ŞARİSTAN’IN GÖZLERİ

22-05-2019

Arş-ı âlemi seyreden Musa, öteyi anlamanın lezzeti ile kendinden geçince, rabbim seni görmek istiyorum dedi ısrarla. Sen beni göremezsin dedi Allah-u Teâlâ. Israr etmeye devam edince Musa, Allah-u Teâlâ ona dağın başına bakmasını söyledi. İnfilak eden dağın korkusuyla Musa kendinden geçti, bayılıp düştü.

Kendine geldiğinde; rabbim seni bütün noksanlardan tenzih ederim, sana sonsuz hamt ve şükrederek tövbe ederim, dedi.

İnsan gördüğü yere yönelir, gördüğünü fark eder ve ancak tam olarak gördüğünü anlar.

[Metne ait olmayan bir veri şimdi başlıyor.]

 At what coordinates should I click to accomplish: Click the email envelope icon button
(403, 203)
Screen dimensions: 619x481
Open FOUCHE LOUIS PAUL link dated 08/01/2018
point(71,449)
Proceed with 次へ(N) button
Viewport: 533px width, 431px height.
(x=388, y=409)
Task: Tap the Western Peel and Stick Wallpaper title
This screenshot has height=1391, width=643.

Görmekte ki manayı irdelediğimiz vakit, karşı karşıya kaldığımız şey ummanın derinliği kadar uçsuz bucaksız ve sahra çölüne düşmüşlerin hissettiği sonsuzluk hissine benzer bir hal yaşamamıza sebep oluyor. Yaşamlarımızın içerisinde gösterdiğimiz reaksiyonların en birincil sebebi neyi nasıl gördüğümüzdür. İstisnasız, insan her vakit en net gördüğüne doğru yol alır. Şairlerin şiirlerinde tekrarlayarak vurguladığı aşk hissi, çoğunlukla görmekle başlar. Görülen de sıklıkla göz olur ki; orada göz hem görülür hem de gösterir olduğu içindir. Âşık yârin gözlerini görür kendinden geçer, yârin gözleri aşığına yüreğinde ki manayı gösterir. Âşık manayı gördüğü vakit, hakikati fark eder.

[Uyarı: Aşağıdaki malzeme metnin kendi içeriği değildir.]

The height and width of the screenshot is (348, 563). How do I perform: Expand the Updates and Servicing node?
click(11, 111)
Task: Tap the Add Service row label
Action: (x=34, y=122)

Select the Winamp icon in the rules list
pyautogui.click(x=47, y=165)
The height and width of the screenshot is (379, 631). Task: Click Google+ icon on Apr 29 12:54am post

Hz. İbrahim, neye iman edilirin sırrını aradığı vakit, ilk zamanlarda en çok görülenlere; Güneş, ay ve yıldızlara yöneldi. Çünkü onlar çok parlıyorlar, parlaklıklarından ötürü de onları görmek kolaylaşıyordu. Sonra farkına vardı İbrahim, güneşin de ötesinde bir mana olmalı dedi. Işığın kaynağına yöneldi.  Güneş en çok parlar, her şeyi gösterir ama biz bunun farkında değilizdir de ki asıl görmemiz gerekilen şeyin parlayan bir nesneden daha fazla bir şey olması gerektiğine kanaat getirdi. İnsan güneşin aydınlığında görülenleri görür. Hâlbuki asıl mana ışığın geldiği yerde, ışığın kendi içinde ve onun da ötesindedir.

İnsan gördüğüne inanır, hâlbuki o bütün görülenleri gösteren vardır. Yani İbrahim’in arayışından bir sonuca varmak gerekirse yıldızlardan, aydan ve güneşten de daha parlak olan vardır. Her şey bir yaratıcının yarattığıydı ve yaratılmışlar her halleri ile yaratıcıyı gösterirdi?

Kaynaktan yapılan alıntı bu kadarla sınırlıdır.